Capítulo XII: Hay un poco de verdad en cada locura.

81 13 4
                                    


Algunas horas después, cuando ya anochecía, Sebastián regresó a casa para encontrarse con que la pequeña había estado esperando a la puerta sentada, sosteniendo delicadamente un plato de sopa en las manos. No pudo evitar esbozar una sonrisa al verla tan diligentemente aguardando su llegada. Ella, por su parte, levantó la mirada al oír pasos y sus ojos se llenaron de chispa al ver que había regresado.

—No sabía que tú también cocinabas —dijo él cuando finalmente estuvo frente a ella.

—Ya está fría —respondió cabizbaja.

—Tú también debes estarlo. Ven, vamos adentro.

—¿A dónde fuiste?... —dijo con preocupada tristeza— perdón, sigo haciendo preguntas. No puedo evitar ser imprudente a veces. Lo siento.

—Está bien, no es tu culpa. Tus preguntas no me molestan; después de todo... las respuestas no tienen nada que ver contigo —soltó un ligero suspiro, lleno de nostalgia y pesas—. Pero prefiero no discutir sobre eso. ¿No estás algo pequeña para cocinar? —agregó antes de tomar la primera cucharada de sopa.

—No lo sé, pero gusta —dijo penosamente—. A menudo pienso que lo hago es importante, así no lo sea. Es como un juego.

—También lo haces en el trabajo ¿cierto? Te he oído parloteando sola a veces. De todas formas, debería cocinar más seguido.
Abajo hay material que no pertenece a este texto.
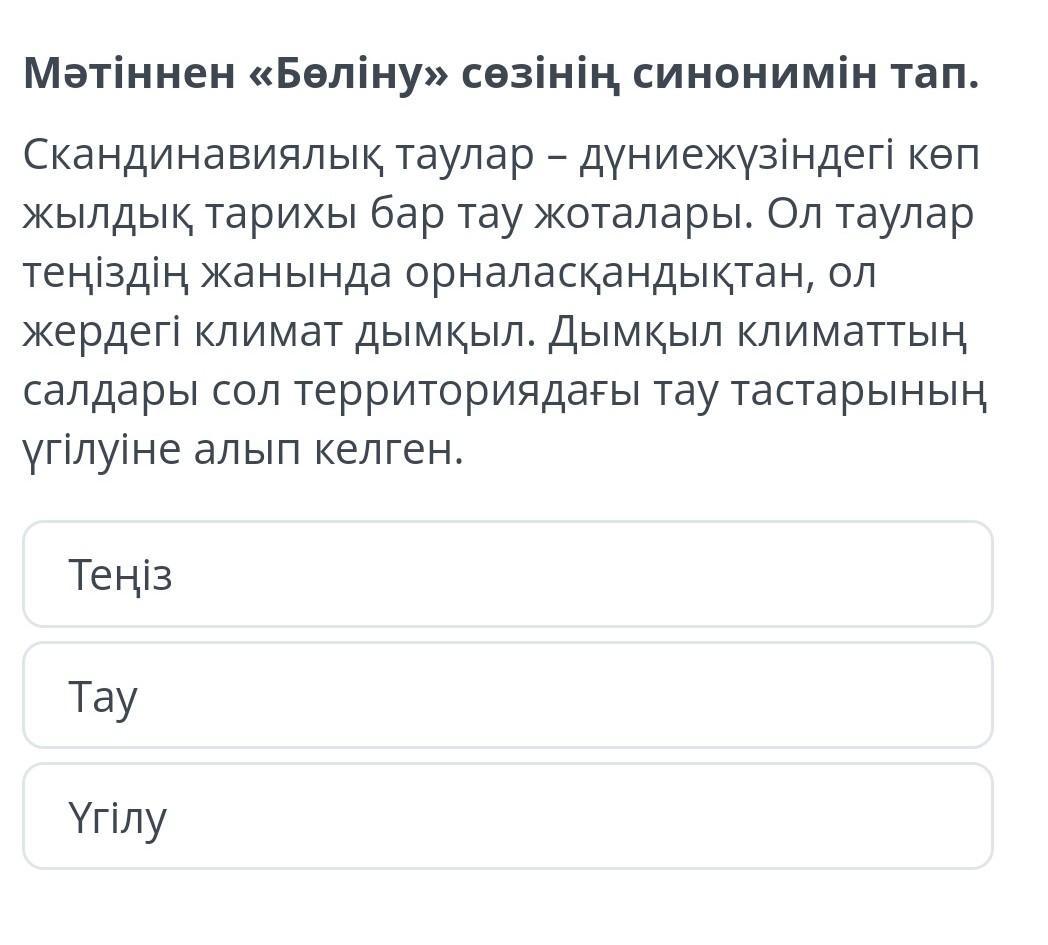Click the word "орналасқандықтан" in the passage
Viewport: 1048px width, 945px height.
pos(610,275)
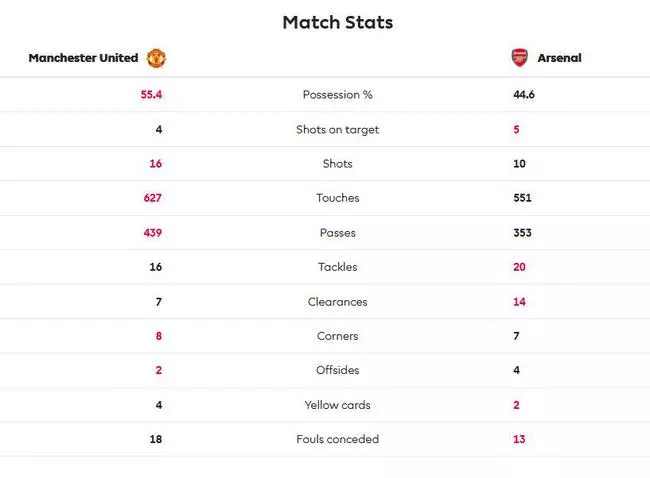Select the Corners row label
The image size is (650, 478).
click(337, 336)
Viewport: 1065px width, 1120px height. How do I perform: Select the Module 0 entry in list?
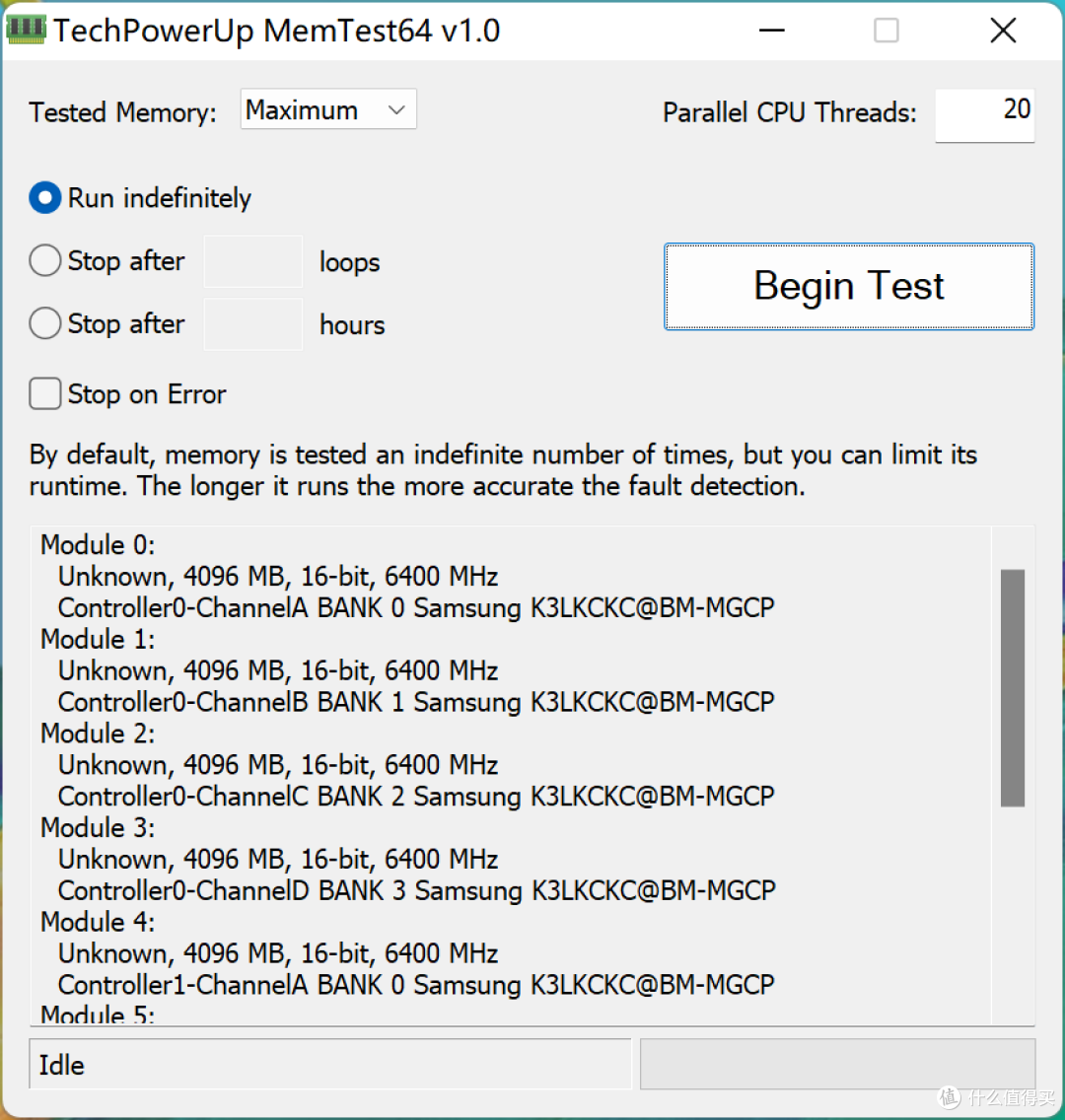tap(98, 545)
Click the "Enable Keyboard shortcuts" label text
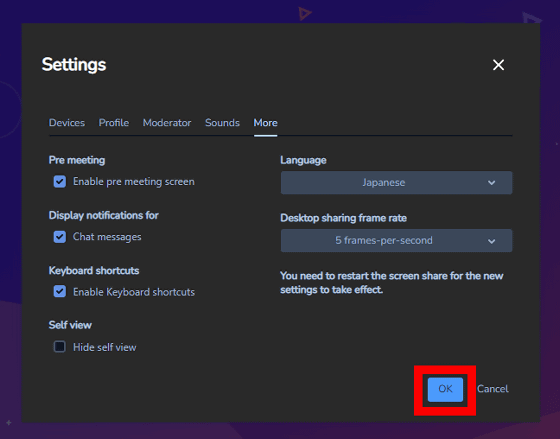 coord(134,292)
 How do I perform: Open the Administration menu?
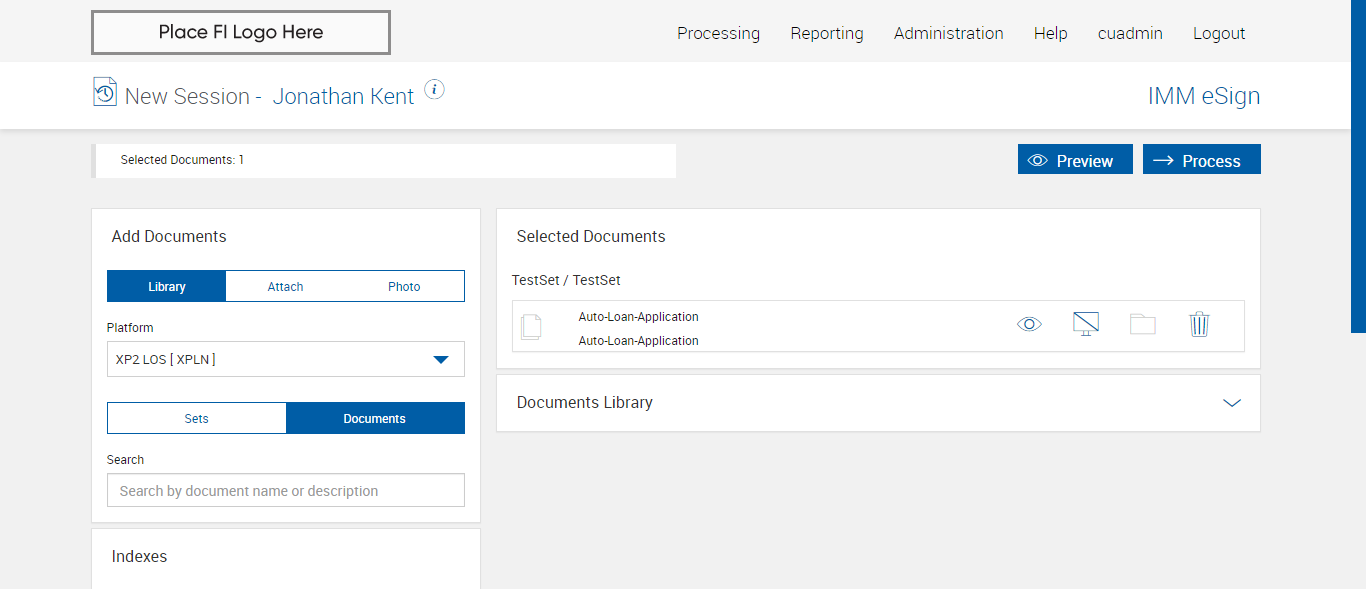coord(948,33)
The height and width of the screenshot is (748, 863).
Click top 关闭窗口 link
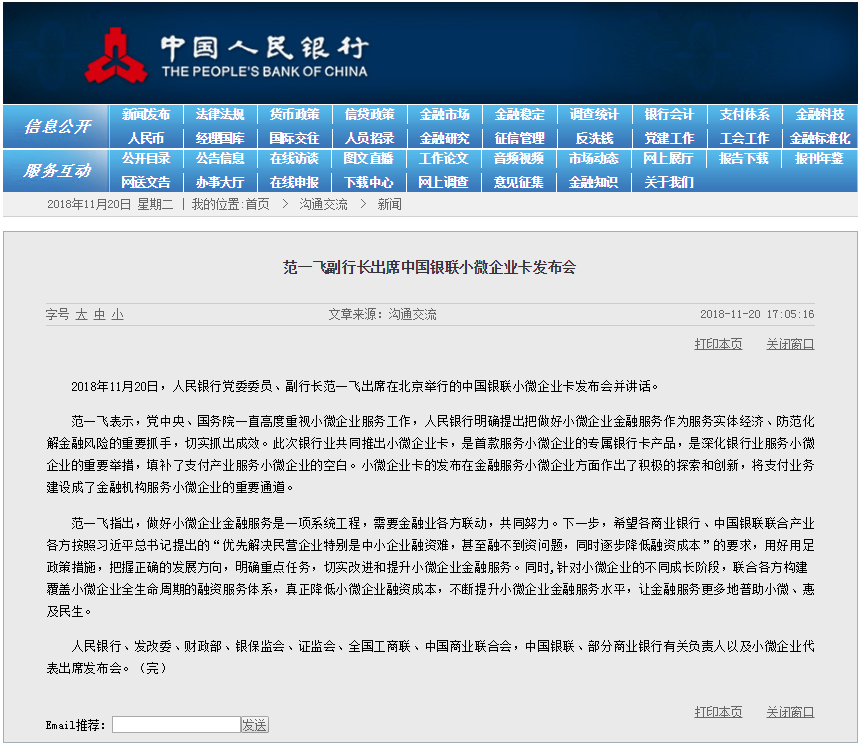[790, 344]
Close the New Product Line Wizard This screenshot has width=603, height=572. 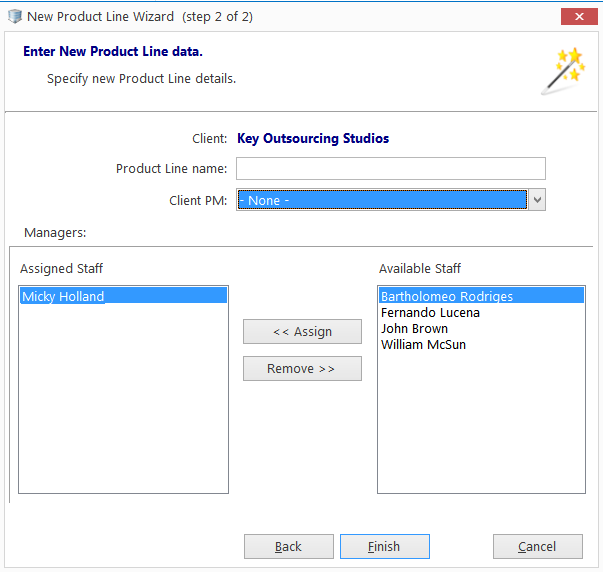pyautogui.click(x=579, y=17)
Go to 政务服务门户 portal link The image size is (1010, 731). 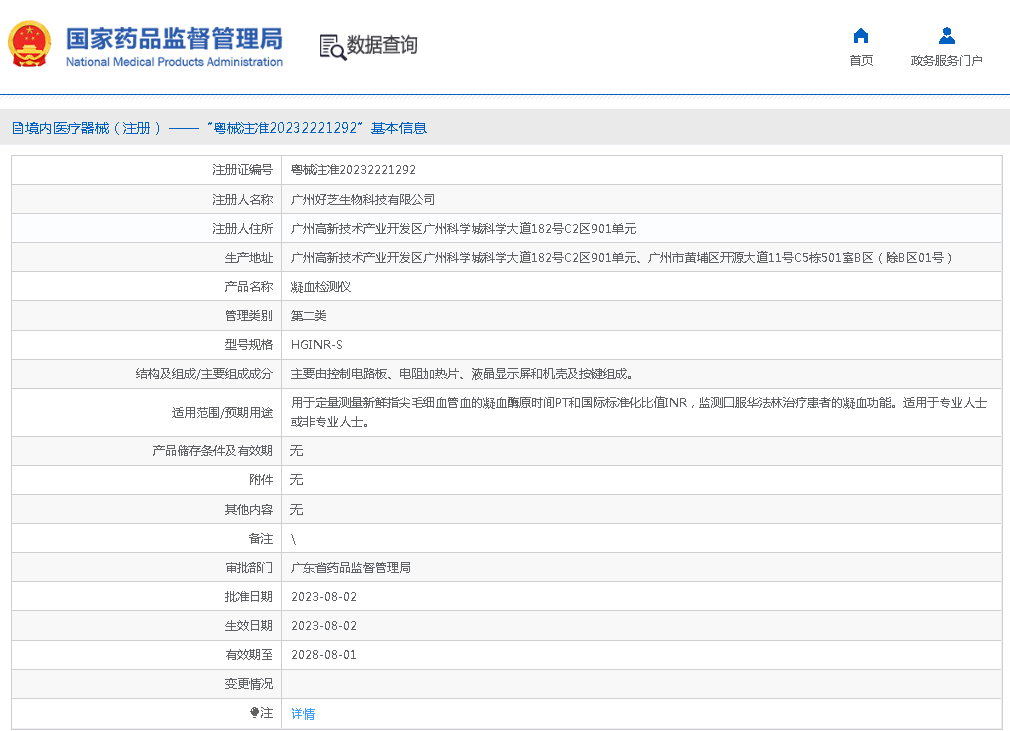pyautogui.click(x=946, y=61)
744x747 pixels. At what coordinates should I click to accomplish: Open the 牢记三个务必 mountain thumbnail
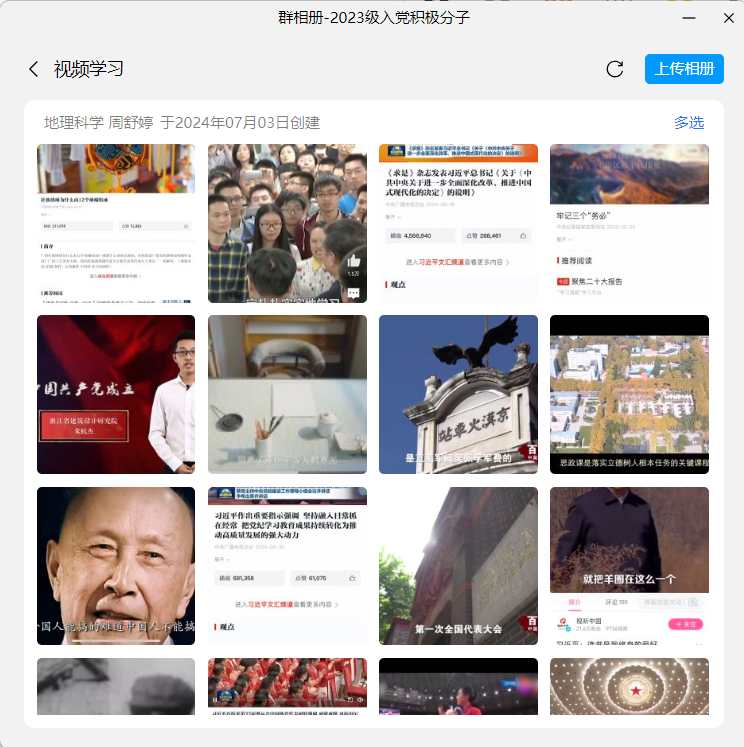629,223
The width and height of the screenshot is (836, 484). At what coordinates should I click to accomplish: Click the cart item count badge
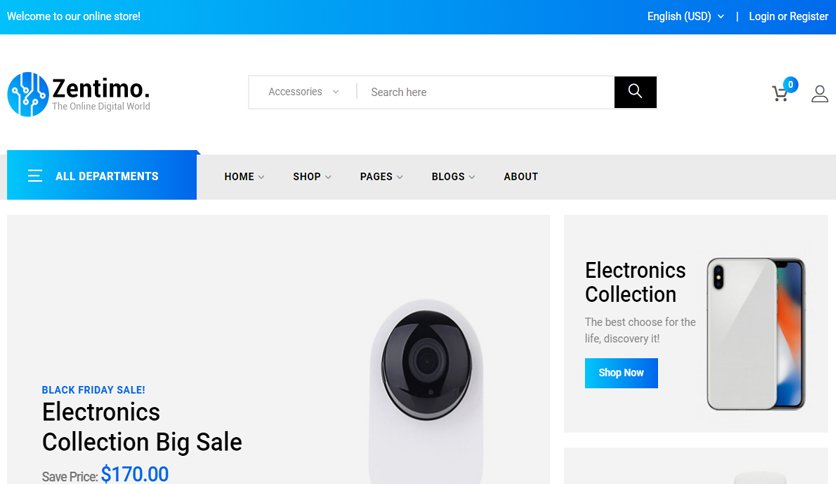791,84
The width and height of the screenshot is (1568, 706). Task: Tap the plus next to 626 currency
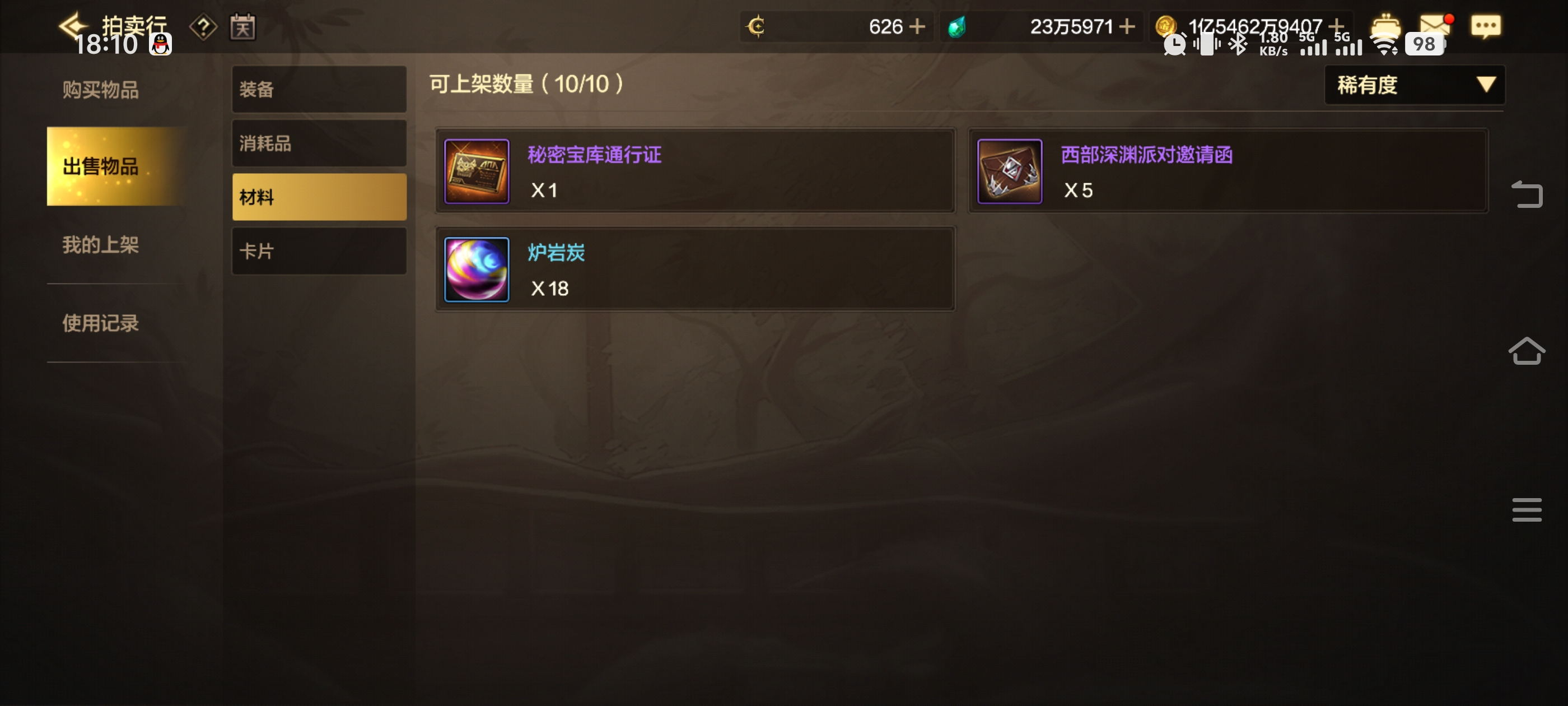point(917,27)
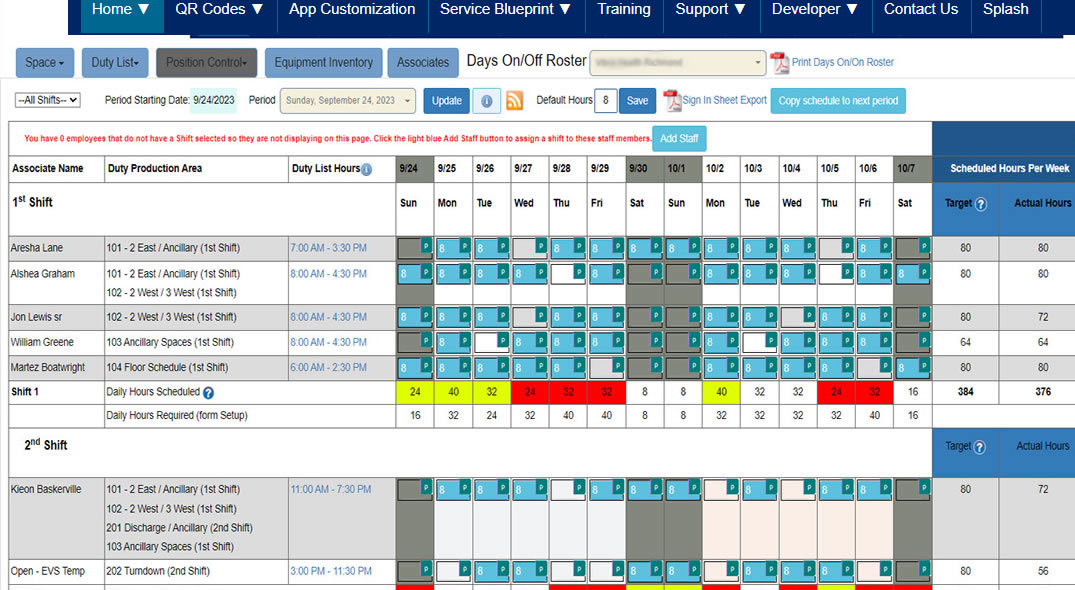This screenshot has height=590, width=1075.
Task: Click the Default Hours input field
Action: point(605,101)
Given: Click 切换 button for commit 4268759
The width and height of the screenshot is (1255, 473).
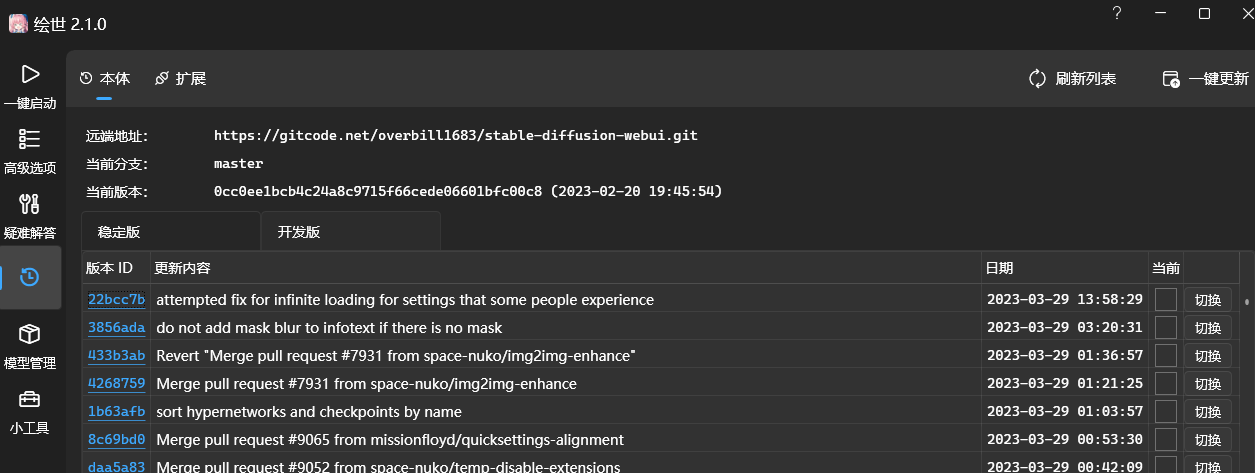Looking at the screenshot, I should (x=1208, y=384).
Pensó en decirle lo mucho que le gustó la sopa, en hacerle un cumplido; en especial, mostrarle que algo tan pequeño como una comida caliente era tan importante como ella quería creer. Pero no estaba acostumbrado a decir esa clase de cosas, así que se limitó a brindarle una sonrisa honesta, esperando que ella pudiera deducir lo mucho que había disfrutado de su obsequio.

—Entonces tú limpiarás más seguido. Creo que no soy muy ordenada —dijo con tono travieso mientras bajando la cabeza, espiando por el rabillo del ojo la estufa.

Sebastián dirigió su vista a la cocina y vio como una pila de platos sucios se desbordaba sobre el mesón, cubierto por una extraña jalea que se desparramaba por el piso.

—No te preocupes por eso —dijo él al ver la cara de Anabelle con una extraña mezcla de burla y pena—. Tú te encargarás de limpiar.

—¡¿Yo qué?!

—Ya verás que empezarás a ser más cuidadosa. Solo cuando te enfrentas cara a cara con las consecuencias de tus actos es cuando aprendes a pensar en ellos antes de actuar. Lamentablemente algunos humanos son tan testarudos que ni aún con eso cambian su forma de ser.

—Lo dices como si a las marmotas no les pasara.

—No sé si a todas las marmotas, pero por lo menos a mí no me pasa.

—Quizá debería convertirme en marmota.

—Puede que tarde un tiempo —balbuceó luego de observarla con atención—. Mejor vete a dormir, mañana temprano limpiarás la cocina.

—¿Qué?

—¿Creíste que bromeaba? Vete a la cama... niña nariguda.

—Como digas... viejo gruñón.

***

—¡Otro día de trabajo! —dijo Sebastián después de un largo bostezo mientras caminaba junto a Anabelle.

—¿Hasta cuándo tengo que decirte que lo veas de manera positiva?

—Si lo hago, seré un recolector toda mi vida. Por otro lado ¿qué hay de ti; piensas quedarte sola cuando yo me vaya?